_Dataset records_
►
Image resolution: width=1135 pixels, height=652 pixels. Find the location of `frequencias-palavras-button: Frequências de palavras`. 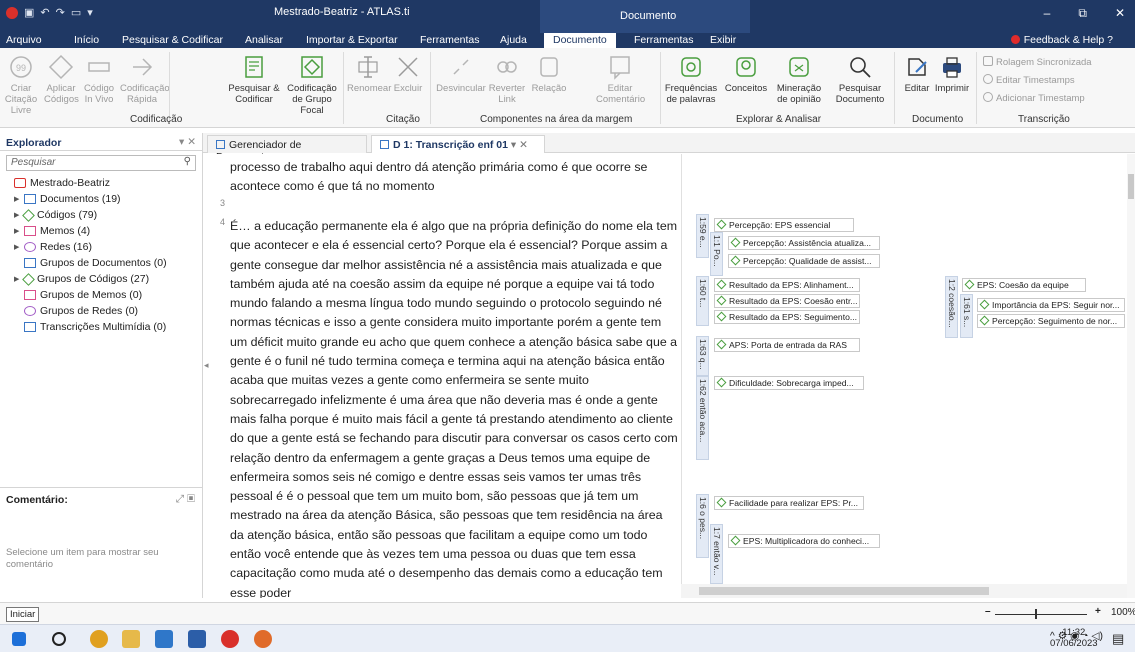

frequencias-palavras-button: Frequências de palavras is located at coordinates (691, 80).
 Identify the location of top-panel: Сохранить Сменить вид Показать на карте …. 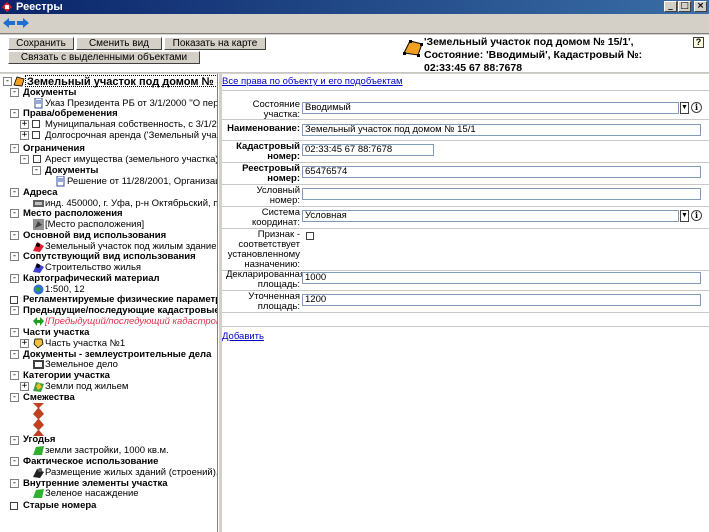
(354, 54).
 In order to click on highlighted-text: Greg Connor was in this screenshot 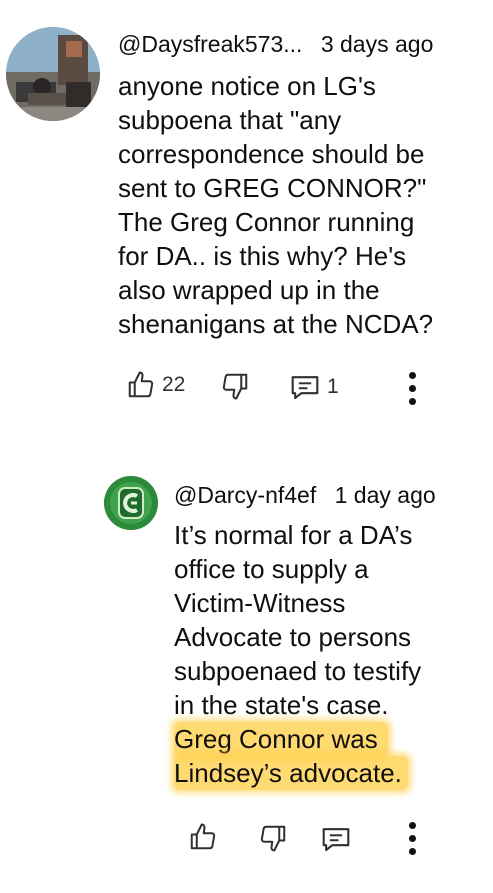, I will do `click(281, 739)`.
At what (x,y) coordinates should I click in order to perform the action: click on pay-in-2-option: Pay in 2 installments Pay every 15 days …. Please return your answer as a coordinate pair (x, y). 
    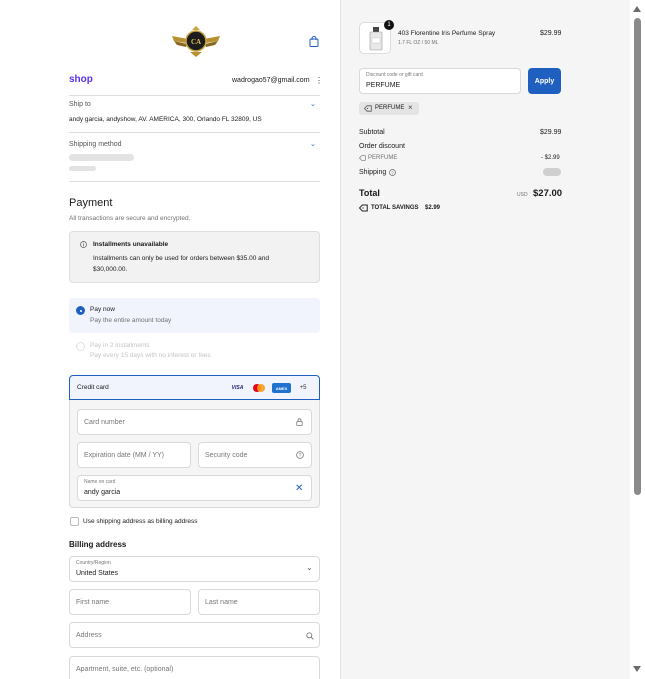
◄
►
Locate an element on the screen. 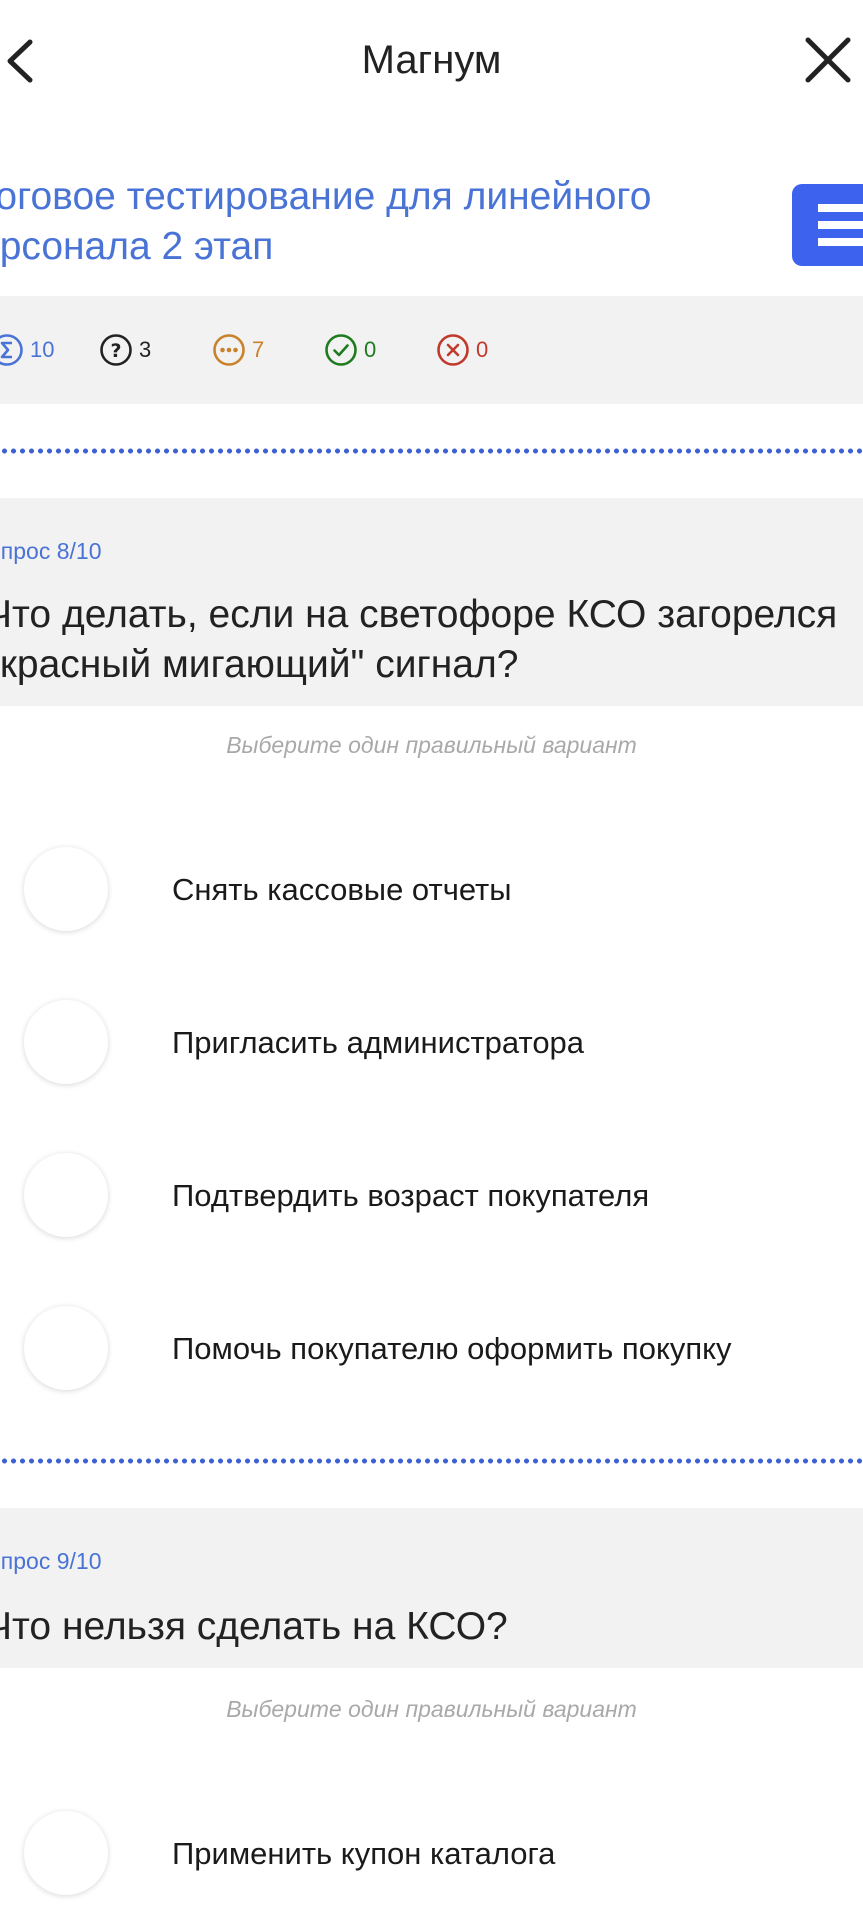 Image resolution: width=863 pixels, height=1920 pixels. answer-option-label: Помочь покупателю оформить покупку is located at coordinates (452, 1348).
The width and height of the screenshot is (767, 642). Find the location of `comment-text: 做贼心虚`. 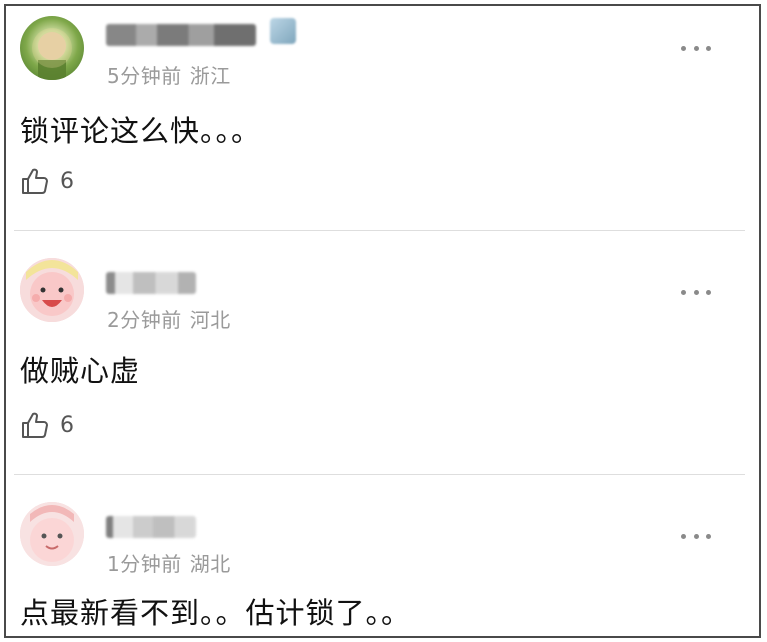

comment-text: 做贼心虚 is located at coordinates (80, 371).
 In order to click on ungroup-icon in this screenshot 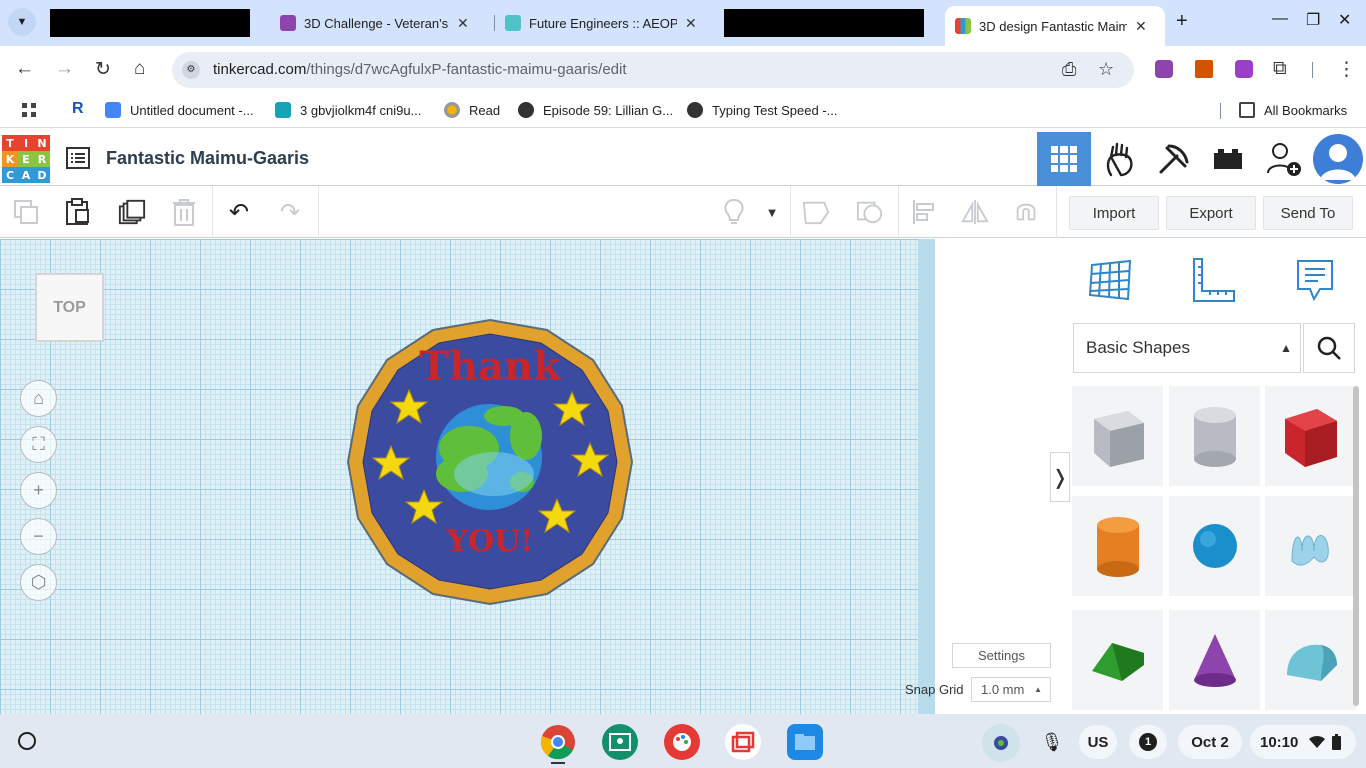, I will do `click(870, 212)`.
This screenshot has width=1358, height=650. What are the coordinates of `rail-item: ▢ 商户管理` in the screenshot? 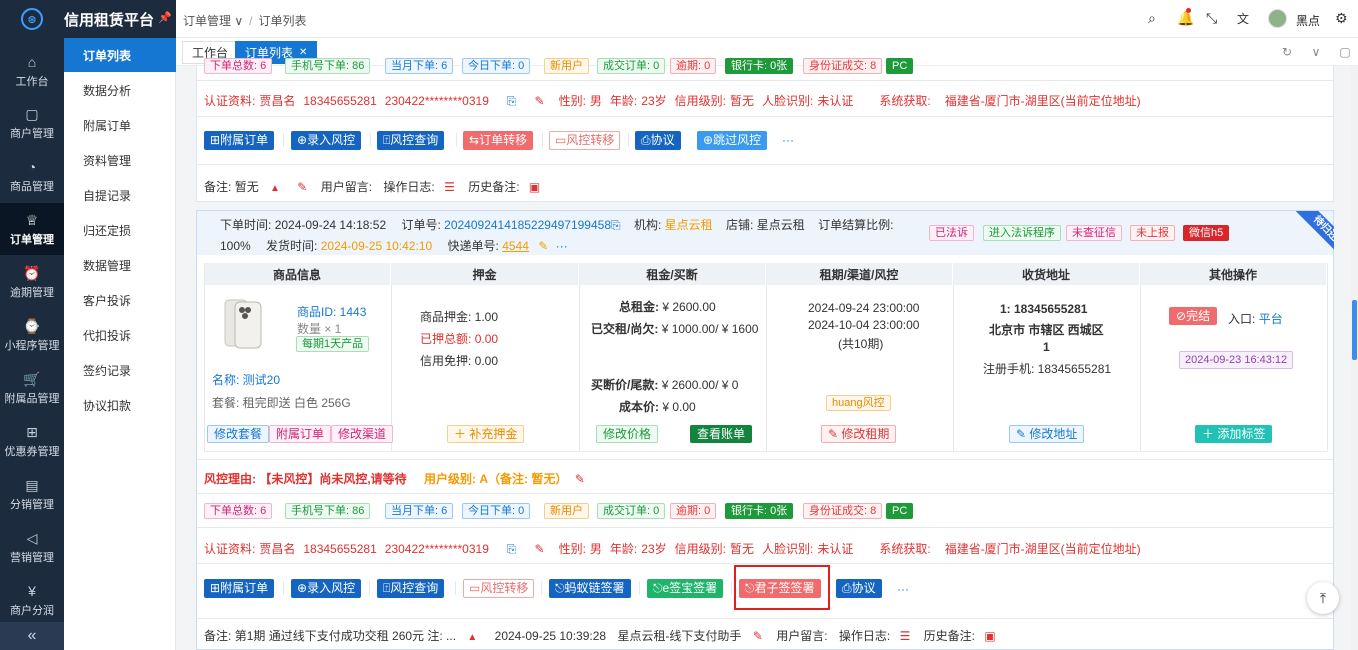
◄
►
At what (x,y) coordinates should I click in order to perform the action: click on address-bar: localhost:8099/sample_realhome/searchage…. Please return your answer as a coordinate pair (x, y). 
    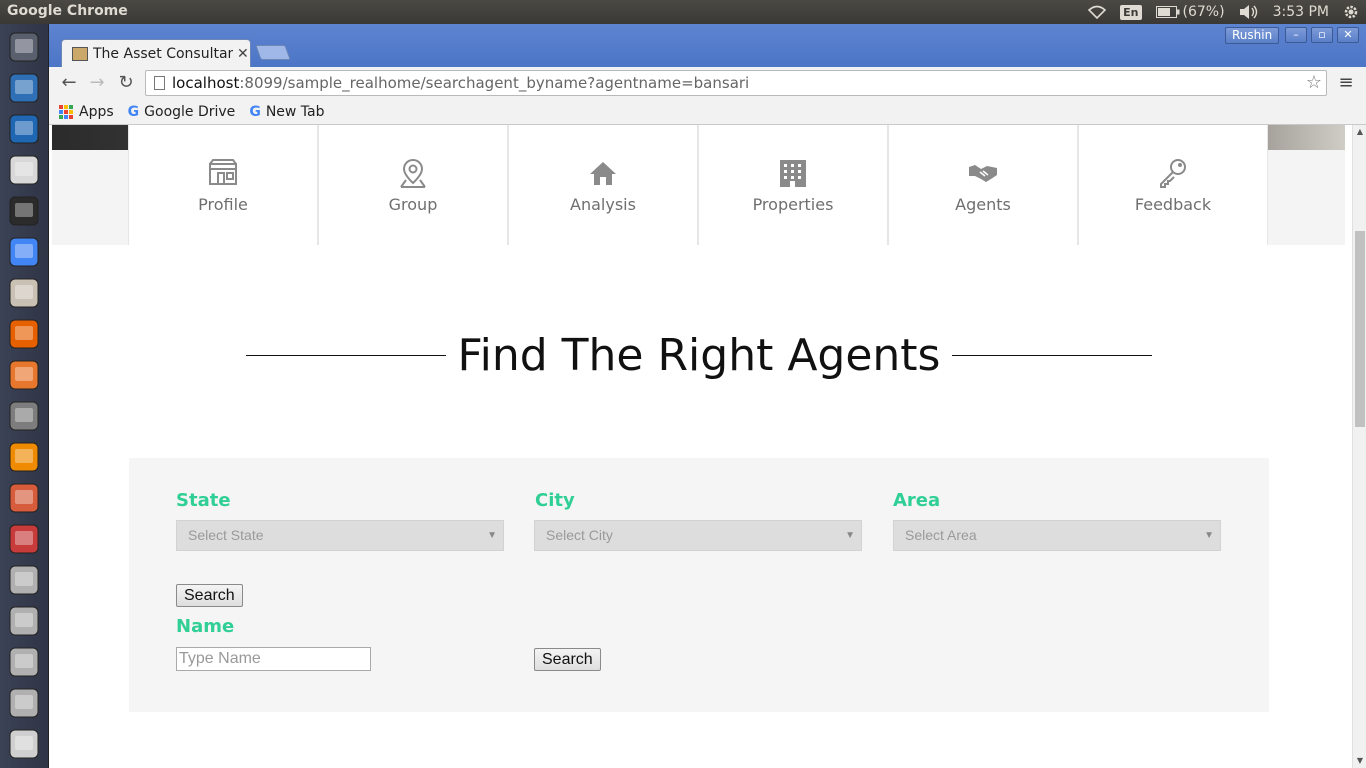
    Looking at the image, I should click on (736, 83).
◄
_What the task asks_
Collect every line of the records that contains the string "Please", matching its case exactly.

_Solution for this task_
At what (x,y) coordinates should I click in order to perform the action: click on pay-in-2-option: Pay in 2 installments Pay every 15 days …. Please return your answer as a coordinate pair (x, y). 
At what (x,y) coordinates should I click in order to perform the action: click on address-bar: localhost:8099/sample_realhome/searchage…. Please return your answer as a coordinate pair (x, y). 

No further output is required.